Du kannst Dir nicht einen Kredit auszahlen (es geht schon ist aber nicht so einfach). Das Geld muss der GmbH bzw. dem Geschäftsführer (im Rahmen des Unternehmenszwecks) ohne Einschränkung zur Verfügung stehen.

Solange Du als Geschäftsführer wie ein ordentlicher Kaufmann handelst, gibt es keine Fristen zu beachten.

Allerdings sollte man trotzdem bis zur vollständigen Eintragung der Gesellschaft warten. Denn kommt es hier zu Verzögerungen, dann könnte eingezahltes Geld als verbraucht gelten. Dann wäre vielleicht ein Nachschuss notwendig.

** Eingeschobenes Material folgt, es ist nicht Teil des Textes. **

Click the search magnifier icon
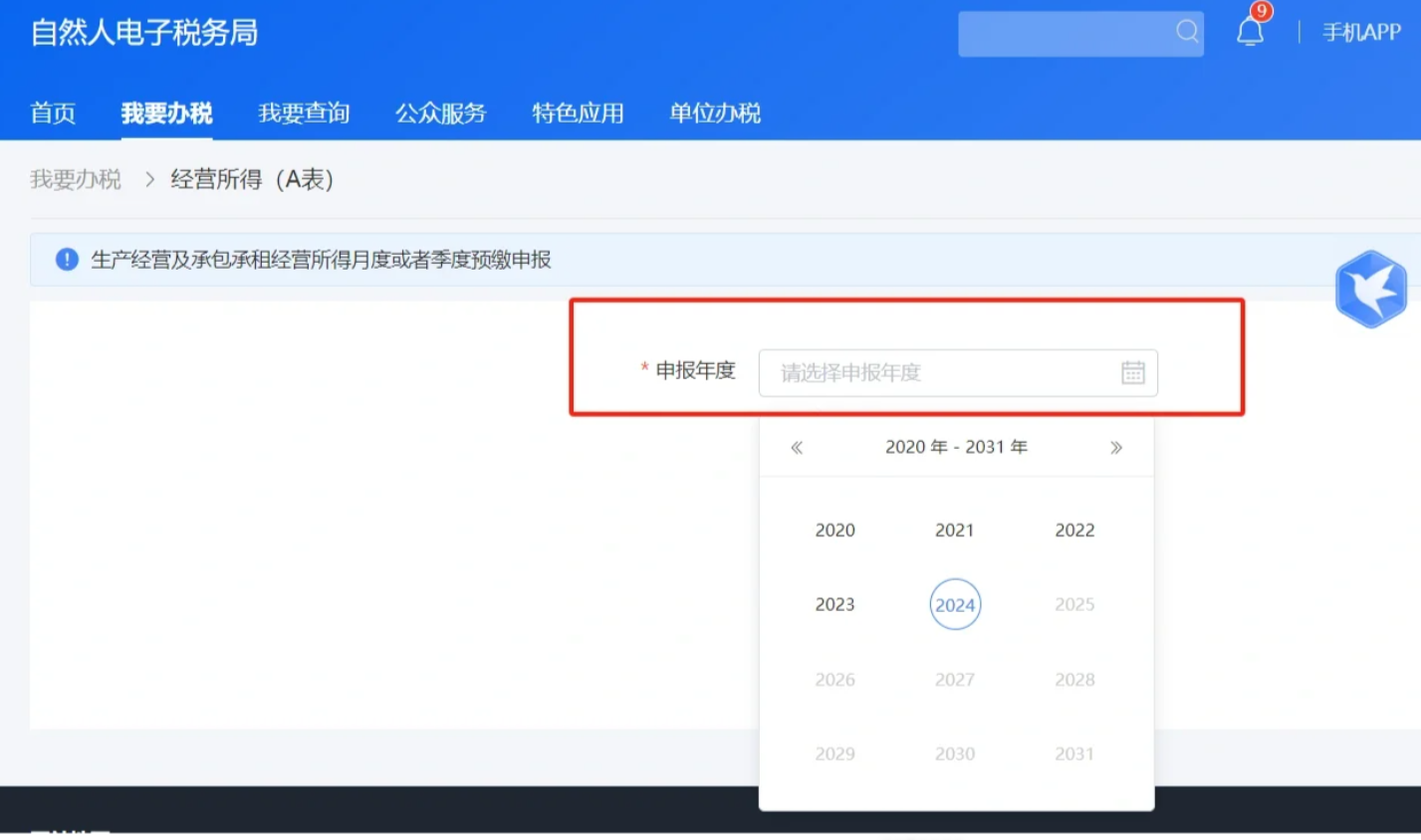Screen dimensions: 1421x840 1187,32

Doch dieses Thema wirklich abschließend beantworten verlangt eine umfassende Beratung. Die sollte man sich von einem Rechtsanwalt und Notar holen. Da würde ich sogar im konkreten Fall als Unternehmensberater meinen Mund halten.

Antwort
von bloxman, 25

Hallo.

Schau mal hier:

http://www.juraforum.de/forum/t/stammeinlage-einer-gmbh-anderweitig-verwenden.43...

Viel Glück.

Kommentar von OSergio88 ,

Konnte mir nicht helfen, ich versuche es nochmal deutlicher auszudrücken:

Angenommen ich gründe eine GmbH: Kapital ist eingezahlt, wurde vom Notar beglaubigt und die Eintragung ins HR ist erledigt. Kann ich dann direckt mit den z.B. 25.000 handeln?

Hab nämlich gehört, dass man das Geld eine bestimmte zeitlang nicht anfassen darf 1-2 Monate. Die Frage ist also: stimmt das, dass es da eine Frist gibt z.B. 1- Monate und wenn ja, wie lang ist diese Frist genau?

Kommentar von Bakaroo1976 ,

Es kommt darauf, was Du mit dem Geld machen möchtest - Stichwort "Verdeckte Sacheinlage". Schau mal unter diesem Begriff im www.